═════ AVAILABLE RECORDS ═════

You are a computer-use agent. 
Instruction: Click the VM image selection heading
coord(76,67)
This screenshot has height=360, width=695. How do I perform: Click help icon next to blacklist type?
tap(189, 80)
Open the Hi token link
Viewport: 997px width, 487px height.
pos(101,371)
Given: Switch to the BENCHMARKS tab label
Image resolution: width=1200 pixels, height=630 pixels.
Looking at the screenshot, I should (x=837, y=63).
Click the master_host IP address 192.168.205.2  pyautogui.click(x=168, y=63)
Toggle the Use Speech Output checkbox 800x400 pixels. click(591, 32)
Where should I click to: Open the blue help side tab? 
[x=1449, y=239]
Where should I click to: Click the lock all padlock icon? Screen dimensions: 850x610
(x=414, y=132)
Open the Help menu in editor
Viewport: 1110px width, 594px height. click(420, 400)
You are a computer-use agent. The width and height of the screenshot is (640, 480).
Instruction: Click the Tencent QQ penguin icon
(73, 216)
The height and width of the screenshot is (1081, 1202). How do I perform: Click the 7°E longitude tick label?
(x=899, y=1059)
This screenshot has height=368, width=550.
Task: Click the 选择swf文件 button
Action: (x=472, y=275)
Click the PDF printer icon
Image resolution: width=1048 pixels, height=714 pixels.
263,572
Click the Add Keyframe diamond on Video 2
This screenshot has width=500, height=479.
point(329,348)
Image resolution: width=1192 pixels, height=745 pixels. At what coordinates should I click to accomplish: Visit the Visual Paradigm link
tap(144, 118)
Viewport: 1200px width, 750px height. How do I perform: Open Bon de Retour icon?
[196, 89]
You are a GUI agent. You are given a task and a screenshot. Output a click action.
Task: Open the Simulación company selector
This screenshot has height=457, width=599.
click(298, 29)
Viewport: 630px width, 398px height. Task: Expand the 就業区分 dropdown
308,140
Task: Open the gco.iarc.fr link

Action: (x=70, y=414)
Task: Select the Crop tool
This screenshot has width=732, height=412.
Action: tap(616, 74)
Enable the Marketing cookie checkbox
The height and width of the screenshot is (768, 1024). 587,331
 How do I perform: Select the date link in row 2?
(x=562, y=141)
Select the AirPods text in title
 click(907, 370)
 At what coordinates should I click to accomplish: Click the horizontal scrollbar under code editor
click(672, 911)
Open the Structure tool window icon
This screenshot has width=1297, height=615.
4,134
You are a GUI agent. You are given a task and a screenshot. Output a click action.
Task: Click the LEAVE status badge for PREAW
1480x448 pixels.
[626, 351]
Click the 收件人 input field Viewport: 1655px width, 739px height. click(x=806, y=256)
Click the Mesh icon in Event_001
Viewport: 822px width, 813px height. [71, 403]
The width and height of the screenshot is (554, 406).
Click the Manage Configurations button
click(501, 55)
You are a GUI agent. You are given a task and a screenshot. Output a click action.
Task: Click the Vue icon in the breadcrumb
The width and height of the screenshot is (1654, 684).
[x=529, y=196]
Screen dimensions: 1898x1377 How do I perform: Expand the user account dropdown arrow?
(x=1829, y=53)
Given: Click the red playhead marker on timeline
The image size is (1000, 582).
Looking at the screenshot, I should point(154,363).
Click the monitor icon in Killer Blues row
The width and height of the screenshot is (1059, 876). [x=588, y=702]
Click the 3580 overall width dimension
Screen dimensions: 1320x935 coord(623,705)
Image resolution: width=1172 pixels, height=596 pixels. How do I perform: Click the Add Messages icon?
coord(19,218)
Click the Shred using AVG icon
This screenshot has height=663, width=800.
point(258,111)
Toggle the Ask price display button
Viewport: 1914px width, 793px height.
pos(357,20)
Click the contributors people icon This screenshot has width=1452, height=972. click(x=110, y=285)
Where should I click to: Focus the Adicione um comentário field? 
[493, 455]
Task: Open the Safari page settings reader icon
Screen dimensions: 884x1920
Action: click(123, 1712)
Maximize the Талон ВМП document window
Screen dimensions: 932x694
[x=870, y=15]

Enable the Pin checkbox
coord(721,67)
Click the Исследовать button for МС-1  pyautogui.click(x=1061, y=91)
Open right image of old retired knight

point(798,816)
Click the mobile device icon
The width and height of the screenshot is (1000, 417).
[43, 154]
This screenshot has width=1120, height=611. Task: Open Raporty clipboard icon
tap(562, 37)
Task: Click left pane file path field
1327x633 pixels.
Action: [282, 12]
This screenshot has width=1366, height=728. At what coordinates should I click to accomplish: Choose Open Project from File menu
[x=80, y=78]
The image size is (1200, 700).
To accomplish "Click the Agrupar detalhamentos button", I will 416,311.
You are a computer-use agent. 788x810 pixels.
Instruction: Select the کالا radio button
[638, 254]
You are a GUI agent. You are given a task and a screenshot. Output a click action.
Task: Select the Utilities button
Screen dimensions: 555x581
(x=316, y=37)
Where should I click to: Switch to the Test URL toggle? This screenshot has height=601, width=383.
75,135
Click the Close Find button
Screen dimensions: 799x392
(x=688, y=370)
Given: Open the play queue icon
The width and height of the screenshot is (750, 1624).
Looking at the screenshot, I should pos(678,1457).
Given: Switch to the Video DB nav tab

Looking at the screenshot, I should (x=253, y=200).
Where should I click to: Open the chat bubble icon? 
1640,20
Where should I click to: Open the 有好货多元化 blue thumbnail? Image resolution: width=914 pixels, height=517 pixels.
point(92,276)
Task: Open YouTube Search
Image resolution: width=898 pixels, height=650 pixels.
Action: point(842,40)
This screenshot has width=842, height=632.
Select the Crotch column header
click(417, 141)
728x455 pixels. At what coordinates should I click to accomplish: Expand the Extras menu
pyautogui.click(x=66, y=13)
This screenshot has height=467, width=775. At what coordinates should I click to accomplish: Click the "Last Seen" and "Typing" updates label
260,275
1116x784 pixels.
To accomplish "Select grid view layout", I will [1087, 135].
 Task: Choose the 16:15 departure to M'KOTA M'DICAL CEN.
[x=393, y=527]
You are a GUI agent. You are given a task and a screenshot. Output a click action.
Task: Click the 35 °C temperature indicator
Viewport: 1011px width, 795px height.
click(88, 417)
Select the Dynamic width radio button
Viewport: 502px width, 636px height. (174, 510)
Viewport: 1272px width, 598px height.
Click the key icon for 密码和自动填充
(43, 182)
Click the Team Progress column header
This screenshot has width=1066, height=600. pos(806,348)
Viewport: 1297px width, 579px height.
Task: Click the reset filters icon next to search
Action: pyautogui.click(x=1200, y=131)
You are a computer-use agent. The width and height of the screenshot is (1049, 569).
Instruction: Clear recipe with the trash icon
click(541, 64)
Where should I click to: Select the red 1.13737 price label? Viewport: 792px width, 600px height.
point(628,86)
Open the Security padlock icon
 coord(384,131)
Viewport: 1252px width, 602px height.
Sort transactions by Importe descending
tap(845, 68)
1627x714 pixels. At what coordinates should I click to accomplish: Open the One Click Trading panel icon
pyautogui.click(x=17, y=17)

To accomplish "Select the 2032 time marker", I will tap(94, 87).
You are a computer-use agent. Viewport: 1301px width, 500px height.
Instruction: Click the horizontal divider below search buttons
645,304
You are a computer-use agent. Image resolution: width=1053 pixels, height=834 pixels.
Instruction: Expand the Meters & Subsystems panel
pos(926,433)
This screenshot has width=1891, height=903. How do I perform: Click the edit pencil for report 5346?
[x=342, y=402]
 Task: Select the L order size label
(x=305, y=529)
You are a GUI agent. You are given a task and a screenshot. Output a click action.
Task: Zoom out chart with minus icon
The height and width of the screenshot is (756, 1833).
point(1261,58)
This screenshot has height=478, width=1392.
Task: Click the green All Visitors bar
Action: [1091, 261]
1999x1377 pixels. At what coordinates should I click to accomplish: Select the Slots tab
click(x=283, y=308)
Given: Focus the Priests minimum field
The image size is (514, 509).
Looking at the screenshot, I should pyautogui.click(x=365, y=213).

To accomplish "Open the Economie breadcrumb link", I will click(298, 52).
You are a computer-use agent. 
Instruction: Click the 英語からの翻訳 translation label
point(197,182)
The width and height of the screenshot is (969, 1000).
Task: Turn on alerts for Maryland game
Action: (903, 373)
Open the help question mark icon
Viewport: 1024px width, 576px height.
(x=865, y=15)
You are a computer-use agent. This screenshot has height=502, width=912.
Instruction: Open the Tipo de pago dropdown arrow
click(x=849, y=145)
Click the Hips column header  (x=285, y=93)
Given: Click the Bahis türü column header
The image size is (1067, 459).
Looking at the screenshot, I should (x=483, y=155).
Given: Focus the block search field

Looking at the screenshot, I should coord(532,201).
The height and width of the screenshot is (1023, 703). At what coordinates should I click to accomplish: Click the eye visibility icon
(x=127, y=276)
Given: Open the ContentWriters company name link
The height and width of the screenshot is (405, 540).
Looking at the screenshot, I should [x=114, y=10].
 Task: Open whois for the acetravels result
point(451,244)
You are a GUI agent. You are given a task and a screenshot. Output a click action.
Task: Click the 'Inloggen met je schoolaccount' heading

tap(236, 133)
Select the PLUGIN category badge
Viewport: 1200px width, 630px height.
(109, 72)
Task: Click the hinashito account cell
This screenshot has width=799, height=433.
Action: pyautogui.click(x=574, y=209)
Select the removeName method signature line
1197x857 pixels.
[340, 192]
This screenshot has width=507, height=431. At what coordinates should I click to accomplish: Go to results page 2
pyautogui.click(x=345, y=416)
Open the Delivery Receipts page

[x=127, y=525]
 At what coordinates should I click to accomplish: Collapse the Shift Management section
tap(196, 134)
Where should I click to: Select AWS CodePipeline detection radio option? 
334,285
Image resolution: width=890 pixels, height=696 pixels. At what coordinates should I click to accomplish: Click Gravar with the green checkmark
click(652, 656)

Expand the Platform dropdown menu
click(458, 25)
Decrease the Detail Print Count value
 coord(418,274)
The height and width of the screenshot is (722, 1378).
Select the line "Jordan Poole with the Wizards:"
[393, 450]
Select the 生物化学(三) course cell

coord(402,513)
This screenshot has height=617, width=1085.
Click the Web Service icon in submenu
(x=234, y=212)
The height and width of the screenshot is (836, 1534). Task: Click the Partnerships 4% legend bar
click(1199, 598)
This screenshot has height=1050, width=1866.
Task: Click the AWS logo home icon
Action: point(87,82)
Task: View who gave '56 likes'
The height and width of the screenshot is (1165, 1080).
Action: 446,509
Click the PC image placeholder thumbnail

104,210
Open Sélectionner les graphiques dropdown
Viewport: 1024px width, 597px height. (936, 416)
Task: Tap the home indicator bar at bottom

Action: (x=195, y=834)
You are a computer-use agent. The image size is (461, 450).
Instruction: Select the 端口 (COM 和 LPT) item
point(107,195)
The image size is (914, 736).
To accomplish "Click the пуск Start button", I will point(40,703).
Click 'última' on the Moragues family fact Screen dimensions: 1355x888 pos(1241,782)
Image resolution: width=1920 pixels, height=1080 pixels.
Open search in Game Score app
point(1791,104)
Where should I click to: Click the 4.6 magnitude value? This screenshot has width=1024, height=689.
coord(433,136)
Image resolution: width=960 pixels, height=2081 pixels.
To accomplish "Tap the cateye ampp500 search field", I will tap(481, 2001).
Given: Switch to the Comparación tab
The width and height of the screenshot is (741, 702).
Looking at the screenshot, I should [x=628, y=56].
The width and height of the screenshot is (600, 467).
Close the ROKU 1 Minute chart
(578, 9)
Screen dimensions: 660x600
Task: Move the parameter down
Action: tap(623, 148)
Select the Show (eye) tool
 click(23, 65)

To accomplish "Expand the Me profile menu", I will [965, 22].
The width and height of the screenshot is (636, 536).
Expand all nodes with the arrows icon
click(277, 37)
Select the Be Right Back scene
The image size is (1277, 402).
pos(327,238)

═════

DIRECTIONS
Copy exactly the lines that run from the first line of the data to the line containing "Toggle the Use", please, with both ends included and nothing else.

YOUR SOLUTION
You are a computer-use agent. 
Instruction: Click the VM image selection heading
coord(76,67)
This screenshot has height=360, width=695. How do I perform: Click help icon next to blacklist type?
tap(189, 80)
Open the Hi token link
Viewport: 997px width, 487px height.
pos(101,371)
Given: Switch to the BENCHMARKS tab label
Image resolution: width=1200 pixels, height=630 pixels.
Looking at the screenshot, I should (x=837, y=63).
Click the master_host IP address 192.168.205.2  pyautogui.click(x=168, y=63)
Toggle the Use Speech Output checkbox 800x400 pixels. click(591, 32)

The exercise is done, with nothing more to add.